The “3Rs” of chronic cough—rhinitis, reflux and reactive airways (asthma)—have a certain appeal. They are recognised, often repeated (primary research articles were outnumbered by reviews, letters and case reports on chronic cough in 2002–2003), and easily retained in the short term memory of busy clinicians. In clinical practice they are useful. But there are a number of crucial issues that remain to be addressed. The 3Rs frequently coexist in patients with chronic cough, which means there are more diseases than there are patients, and that can’t be a good thing. Also, what is the best way to tell if rhinitis/reflux/reactivity is relevant in the patient in front of you? Why do only a subgroup of people with rhinitis/reflux/reactive airways present with chronic cough?

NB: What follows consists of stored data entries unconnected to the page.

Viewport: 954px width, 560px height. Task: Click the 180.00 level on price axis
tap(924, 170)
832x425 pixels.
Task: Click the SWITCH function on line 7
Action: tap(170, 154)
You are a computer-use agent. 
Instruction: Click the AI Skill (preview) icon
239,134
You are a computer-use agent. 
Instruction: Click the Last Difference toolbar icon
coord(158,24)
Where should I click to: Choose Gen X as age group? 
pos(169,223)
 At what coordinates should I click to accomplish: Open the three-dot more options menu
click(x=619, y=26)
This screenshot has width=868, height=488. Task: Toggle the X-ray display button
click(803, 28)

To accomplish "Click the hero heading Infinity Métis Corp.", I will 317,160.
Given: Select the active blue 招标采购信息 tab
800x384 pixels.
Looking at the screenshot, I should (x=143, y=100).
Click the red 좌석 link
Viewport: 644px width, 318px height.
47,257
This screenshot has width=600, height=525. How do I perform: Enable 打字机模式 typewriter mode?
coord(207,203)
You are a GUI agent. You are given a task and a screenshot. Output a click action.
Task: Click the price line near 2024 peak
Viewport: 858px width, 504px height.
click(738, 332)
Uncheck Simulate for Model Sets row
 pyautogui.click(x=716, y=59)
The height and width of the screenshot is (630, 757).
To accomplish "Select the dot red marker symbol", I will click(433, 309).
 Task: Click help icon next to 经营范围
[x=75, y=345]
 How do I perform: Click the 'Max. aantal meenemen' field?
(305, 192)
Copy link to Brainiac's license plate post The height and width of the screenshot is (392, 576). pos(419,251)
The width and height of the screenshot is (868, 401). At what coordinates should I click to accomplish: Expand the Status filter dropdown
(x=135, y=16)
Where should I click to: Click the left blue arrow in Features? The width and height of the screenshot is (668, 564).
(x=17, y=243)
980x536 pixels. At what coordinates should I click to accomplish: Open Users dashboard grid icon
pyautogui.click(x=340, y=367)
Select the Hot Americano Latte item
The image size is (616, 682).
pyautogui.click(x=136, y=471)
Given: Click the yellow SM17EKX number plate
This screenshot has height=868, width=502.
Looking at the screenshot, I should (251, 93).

Furthermore, the 3Rs denote a single disease mechanism—namely, activation of the afferent limb of the cough reflex at the site of the disease process (nose, airway, oesophagus, respectively) which is increasingly ignorant of other relevant mechanisms in chronic cough such as eosinophilic inflammation of the airway,3 extrathoracic airway hyperresponsiveness,4 oesophageal dysmotility,5,6 and airway protussive mediator release, possibly a reflection of neurogenic inflammation.7

Problems also exist in relation to eosinophilic bronchitis, a descriptive term which indicates the pattern of airway inflammation present. When first described in chronic cough, eosinophilic bronchitis was reported as a disease mechanism and a marker of a good response to corticosteroid treatment.3 Recently, the term eosinophilic bronchitis has been used as a disease label in chronic cough—that is, a diagnosis in itself.8–10 In this way, eosinophilic bronchitis has been incorporated into the anatomic-diagnostic protocol as a cause of idiopathic cough to be considered when all other avenues have failed. This is problematic since eosinophilic bronchitis occurs in all three of the “Rs”11 and is also present in most patients labelled as having atopic cough. It also ignores the excellent and prompt response to corticosteroid treatment that occurs in eosinophilic bronchitis. It is less useful to consider eosinophilic bronchitis as a disease or a diagnosis of exclusion. Rather, it is a pattern of airway inflammation that is present in a number of common diseases and, when symptomatic, indicates a good response to an accessible treatment (inhaled corticosteroid). After serious diseases have been ruled out, maybe the first approach to chronic cough should be a supervised trial of ’Roids (steroids) and, if that fails, then go for the 3Rs.